Stored data:
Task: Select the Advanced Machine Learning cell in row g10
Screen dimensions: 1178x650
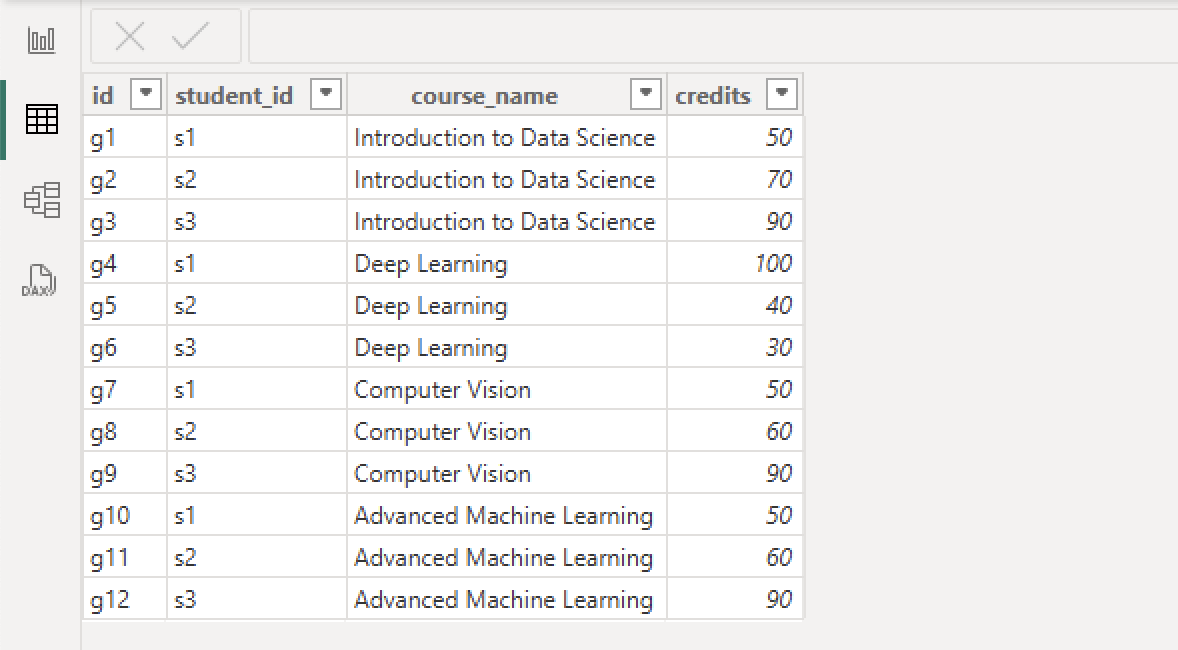Action: 504,515
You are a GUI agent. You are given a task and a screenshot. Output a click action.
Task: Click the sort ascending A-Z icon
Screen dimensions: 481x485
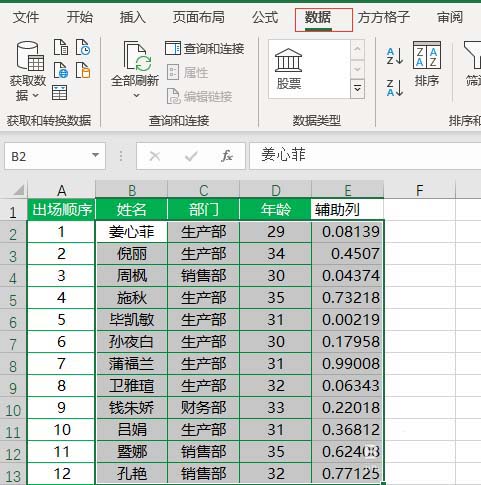[395, 56]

**Directions**
Give every record again without changing a word. Exclude the pictures.

**Problem solution**
Task: Select the Advanced Machine Learning cell in row g10
Screen dimensions: 1178x650
Action: 504,515
You are a GUI agent. You are given a task and a screenshot. Output a click action.
Task: Click the sort ascending A-Z icon
Screen dimensions: 481x485
[395, 56]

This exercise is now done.